Performance of SMOTE in tenfold Cross-validation and independent test

	Acc	MCC	CEN	E_C
Tenfold	0.8048	0.7730	0.2942	0.1952
Independent test	0.7948	0.7614	0.3044	0.2052

Performance of SMOTE in tenfold Cross-validation and independent test

Discussion

Feature analysis

RF gave the order of importance for the 1497-dimensional features. According to the importance degree, the first nine most important features were from the PWM-encoding scheme. The frequency of different amino acids appearing in different positions of the sequence fragment was significantly different, which provided important information. The cumulative importance of different encoding schemes is summarized in Fig. 7. The importance of FoldAmyloid is 0, which provides no identification information; CKSAAP, PWM and structure features are the three most important indicators (Fig. 7a). Figure 7b shows the margin of the three most important amino acids in CKSAAP. Y**A, D**Q and V*A play key roles in the fragments, indicating that there is a significant difference. Figure 7c shows the position information of the top five amino acids in PWM. The amino acid frequency information at + 4, + 7, + 2, − 1 and − 4 positions also differs significantly during different categories. Figure 7d shows the cumulative importance of the structural information of five amino acids. CN showed no contribution, whereas angles showed the largest cumulative contribution.

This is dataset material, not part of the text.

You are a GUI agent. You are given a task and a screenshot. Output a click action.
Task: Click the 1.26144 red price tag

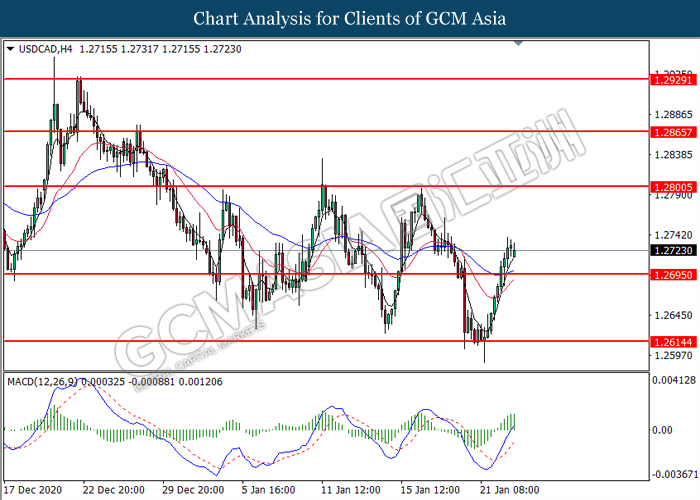pyautogui.click(x=671, y=341)
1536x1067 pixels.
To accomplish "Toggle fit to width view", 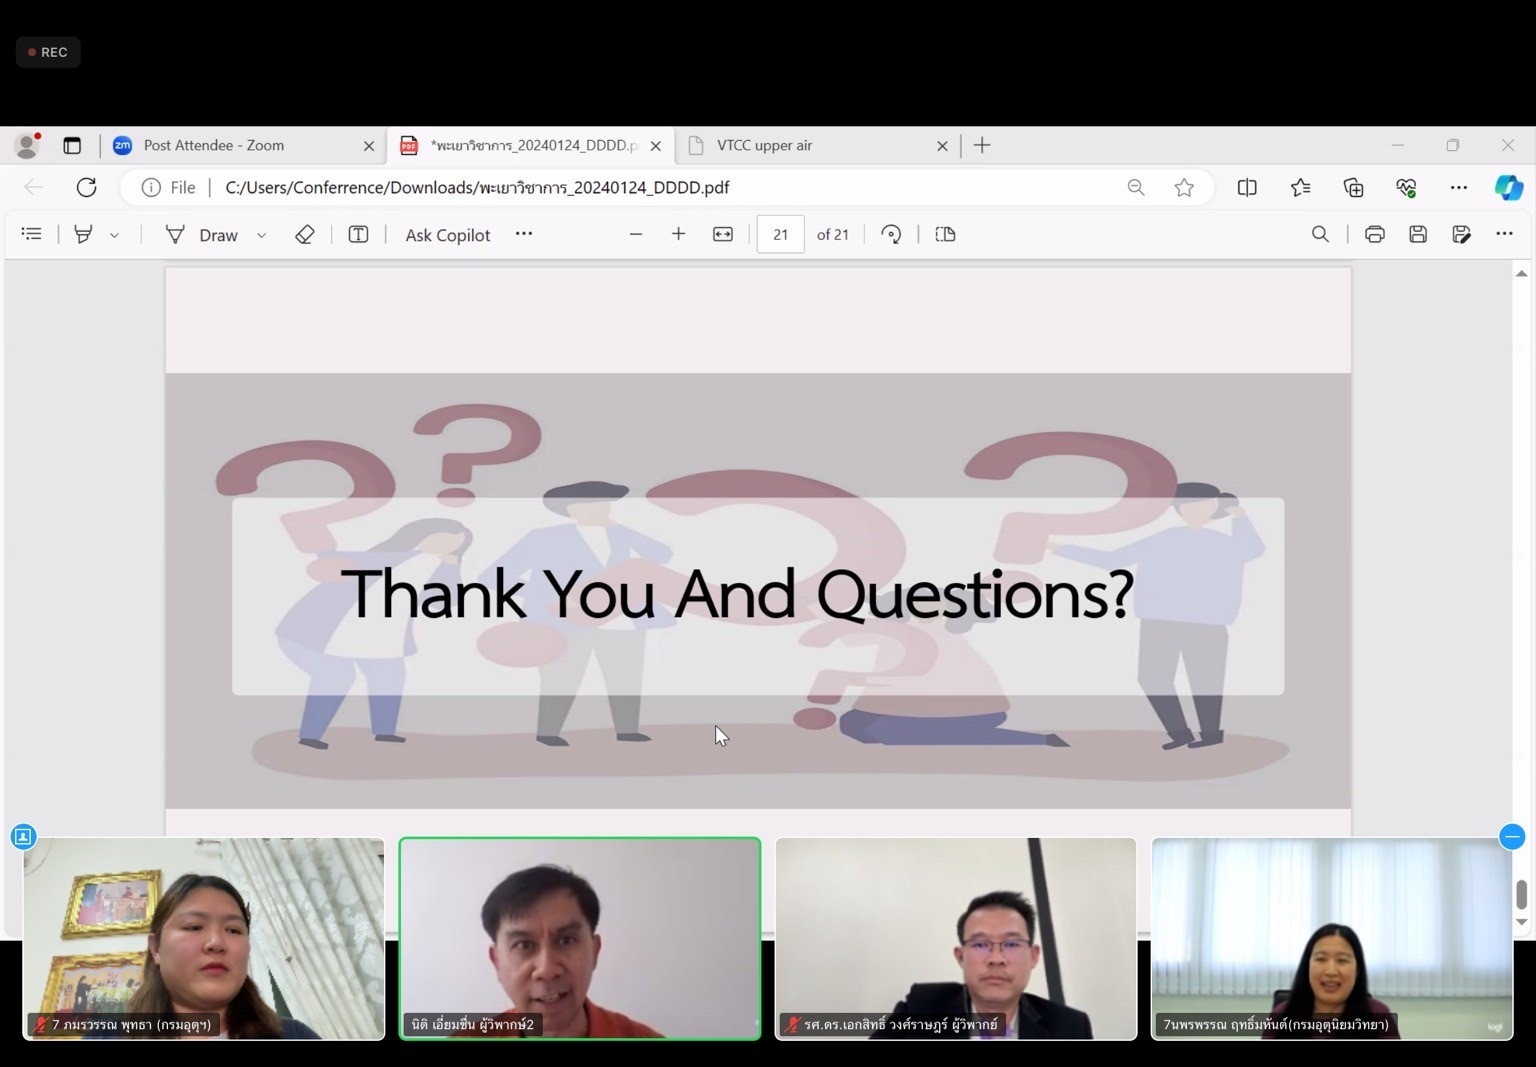I will (723, 234).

After analysis, it was found that the top three features in structure-encoding schemes were all from secondary structure (SS), indicating that the SS plays an important role in identification.

Fig. 7

a Ranking chart of feature importance summarized by different feature-construction methods. a shows that CKSAAP, PWM and Structure coding are the three most informative methods; the importance of FoldAmyloid coding is 0, which provides no identification information. The remaining three images are the three most important amino-acid-space combination in CKSAAP (b), the position information of the top five amino acids in PWM (c), and the cumulative importance of the structural information of five signatures (d)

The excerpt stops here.